*** Begin section ***
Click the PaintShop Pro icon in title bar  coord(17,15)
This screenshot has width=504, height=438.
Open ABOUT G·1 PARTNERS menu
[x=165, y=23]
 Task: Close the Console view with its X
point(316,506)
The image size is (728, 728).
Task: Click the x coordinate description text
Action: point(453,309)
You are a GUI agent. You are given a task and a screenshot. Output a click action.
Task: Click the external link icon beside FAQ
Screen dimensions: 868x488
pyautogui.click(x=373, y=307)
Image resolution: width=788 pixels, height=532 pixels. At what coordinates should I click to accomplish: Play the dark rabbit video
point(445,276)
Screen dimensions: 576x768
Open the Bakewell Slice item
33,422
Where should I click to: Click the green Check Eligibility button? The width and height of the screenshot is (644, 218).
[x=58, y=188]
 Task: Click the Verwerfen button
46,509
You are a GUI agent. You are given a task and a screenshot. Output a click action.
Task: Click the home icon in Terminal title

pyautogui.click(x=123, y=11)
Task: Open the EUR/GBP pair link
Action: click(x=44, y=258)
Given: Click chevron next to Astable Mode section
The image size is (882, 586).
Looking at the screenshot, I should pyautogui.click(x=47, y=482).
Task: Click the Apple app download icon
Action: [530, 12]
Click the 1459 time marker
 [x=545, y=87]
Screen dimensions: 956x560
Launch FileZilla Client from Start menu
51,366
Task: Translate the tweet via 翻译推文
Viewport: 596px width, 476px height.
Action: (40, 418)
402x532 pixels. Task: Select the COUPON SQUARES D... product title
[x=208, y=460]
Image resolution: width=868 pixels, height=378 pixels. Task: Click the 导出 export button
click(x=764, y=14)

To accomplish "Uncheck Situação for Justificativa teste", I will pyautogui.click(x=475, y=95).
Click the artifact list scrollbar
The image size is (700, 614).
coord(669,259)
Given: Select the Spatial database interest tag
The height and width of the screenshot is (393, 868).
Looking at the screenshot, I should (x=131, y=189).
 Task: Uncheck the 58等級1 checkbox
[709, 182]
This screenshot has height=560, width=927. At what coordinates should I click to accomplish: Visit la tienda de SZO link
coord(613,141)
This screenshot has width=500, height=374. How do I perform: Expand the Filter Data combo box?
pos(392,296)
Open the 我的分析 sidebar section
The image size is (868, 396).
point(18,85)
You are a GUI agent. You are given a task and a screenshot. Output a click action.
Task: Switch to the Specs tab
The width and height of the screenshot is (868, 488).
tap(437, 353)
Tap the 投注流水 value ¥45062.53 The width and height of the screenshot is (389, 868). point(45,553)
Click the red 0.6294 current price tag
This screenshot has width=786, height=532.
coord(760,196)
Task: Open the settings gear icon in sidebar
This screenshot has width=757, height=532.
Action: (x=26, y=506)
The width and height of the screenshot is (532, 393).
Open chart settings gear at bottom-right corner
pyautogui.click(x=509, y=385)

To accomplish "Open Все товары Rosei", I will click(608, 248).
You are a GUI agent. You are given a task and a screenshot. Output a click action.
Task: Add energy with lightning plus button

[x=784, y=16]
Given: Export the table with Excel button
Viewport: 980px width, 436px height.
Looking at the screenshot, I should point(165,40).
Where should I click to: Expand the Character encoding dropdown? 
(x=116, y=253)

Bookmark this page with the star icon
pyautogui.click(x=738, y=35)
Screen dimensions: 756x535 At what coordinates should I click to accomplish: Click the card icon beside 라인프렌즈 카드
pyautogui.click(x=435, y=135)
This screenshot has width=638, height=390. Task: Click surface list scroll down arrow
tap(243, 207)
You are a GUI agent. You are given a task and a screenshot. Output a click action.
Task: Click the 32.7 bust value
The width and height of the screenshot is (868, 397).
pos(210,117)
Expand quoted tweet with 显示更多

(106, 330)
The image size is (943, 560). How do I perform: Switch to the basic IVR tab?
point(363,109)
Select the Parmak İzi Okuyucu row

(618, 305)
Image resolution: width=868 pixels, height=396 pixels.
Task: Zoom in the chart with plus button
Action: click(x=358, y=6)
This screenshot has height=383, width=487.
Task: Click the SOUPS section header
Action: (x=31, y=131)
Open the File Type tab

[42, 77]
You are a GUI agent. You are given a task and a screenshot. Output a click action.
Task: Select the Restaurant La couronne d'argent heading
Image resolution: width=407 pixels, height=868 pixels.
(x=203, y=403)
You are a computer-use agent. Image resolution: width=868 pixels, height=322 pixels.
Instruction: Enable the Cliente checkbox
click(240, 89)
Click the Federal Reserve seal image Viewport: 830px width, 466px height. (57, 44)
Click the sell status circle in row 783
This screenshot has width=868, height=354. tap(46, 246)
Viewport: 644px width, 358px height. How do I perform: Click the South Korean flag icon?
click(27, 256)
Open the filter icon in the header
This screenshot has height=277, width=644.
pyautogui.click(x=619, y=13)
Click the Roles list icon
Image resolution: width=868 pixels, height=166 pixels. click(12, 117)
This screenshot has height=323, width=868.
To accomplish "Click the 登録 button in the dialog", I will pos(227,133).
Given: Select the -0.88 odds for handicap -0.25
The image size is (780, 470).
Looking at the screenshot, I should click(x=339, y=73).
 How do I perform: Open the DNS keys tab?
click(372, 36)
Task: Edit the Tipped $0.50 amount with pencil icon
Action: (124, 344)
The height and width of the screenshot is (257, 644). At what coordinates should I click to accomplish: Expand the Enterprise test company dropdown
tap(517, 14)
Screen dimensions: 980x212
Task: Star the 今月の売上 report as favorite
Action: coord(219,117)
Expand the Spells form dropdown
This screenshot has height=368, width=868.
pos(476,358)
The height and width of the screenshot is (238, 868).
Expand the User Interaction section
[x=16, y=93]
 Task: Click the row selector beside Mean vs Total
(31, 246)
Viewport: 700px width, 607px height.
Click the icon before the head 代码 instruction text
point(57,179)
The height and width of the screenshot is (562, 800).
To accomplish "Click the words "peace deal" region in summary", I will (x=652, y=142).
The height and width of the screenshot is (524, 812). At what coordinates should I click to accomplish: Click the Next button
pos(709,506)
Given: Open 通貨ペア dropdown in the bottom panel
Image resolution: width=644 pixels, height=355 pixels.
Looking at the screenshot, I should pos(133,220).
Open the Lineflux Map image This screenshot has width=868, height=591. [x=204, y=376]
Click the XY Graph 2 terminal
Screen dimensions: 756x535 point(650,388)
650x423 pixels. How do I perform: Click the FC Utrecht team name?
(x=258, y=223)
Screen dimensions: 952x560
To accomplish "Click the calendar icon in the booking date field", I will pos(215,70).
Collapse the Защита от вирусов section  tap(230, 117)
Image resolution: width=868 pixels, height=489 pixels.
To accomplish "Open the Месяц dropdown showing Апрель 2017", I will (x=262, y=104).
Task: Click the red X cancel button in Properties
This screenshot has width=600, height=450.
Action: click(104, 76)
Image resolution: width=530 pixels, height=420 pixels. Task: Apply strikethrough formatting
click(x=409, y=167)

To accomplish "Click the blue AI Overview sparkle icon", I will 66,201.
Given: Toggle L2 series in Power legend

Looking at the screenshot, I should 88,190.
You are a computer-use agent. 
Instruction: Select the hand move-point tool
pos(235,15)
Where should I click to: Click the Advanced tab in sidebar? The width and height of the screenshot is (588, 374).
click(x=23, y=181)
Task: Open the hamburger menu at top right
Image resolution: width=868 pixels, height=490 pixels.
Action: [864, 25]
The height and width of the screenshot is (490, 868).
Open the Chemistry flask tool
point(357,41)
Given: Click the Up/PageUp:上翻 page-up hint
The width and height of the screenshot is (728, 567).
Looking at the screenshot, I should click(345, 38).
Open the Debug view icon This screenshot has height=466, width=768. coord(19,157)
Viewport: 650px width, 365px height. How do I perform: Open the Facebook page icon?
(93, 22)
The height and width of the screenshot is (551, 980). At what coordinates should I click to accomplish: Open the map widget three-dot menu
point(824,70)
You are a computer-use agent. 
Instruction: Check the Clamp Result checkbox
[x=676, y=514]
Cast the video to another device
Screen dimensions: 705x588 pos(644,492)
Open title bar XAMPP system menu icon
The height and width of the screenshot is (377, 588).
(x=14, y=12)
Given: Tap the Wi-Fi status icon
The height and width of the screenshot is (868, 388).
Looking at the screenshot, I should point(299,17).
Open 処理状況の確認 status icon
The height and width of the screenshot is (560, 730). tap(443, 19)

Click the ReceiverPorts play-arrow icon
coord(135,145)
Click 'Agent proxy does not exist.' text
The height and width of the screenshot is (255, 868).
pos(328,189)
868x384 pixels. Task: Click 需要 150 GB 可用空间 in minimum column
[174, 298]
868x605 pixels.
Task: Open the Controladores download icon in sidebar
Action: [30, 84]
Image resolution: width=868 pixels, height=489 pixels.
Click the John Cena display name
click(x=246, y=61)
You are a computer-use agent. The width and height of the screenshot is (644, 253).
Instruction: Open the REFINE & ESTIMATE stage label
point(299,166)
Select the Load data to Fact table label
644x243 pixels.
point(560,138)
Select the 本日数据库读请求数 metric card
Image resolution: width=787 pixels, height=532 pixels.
*** End section ***
* [Task brief] Only lines with the word "computer" should be collected from the material.

* [Solution]
You are a computer-use agent. Image resolution: width=868 pixels, height=322 pixels.
You are a computer-use agent. 
You are a computer-use agent. 
You are a computer-use agent. The width and height of the screenshot is (644, 253).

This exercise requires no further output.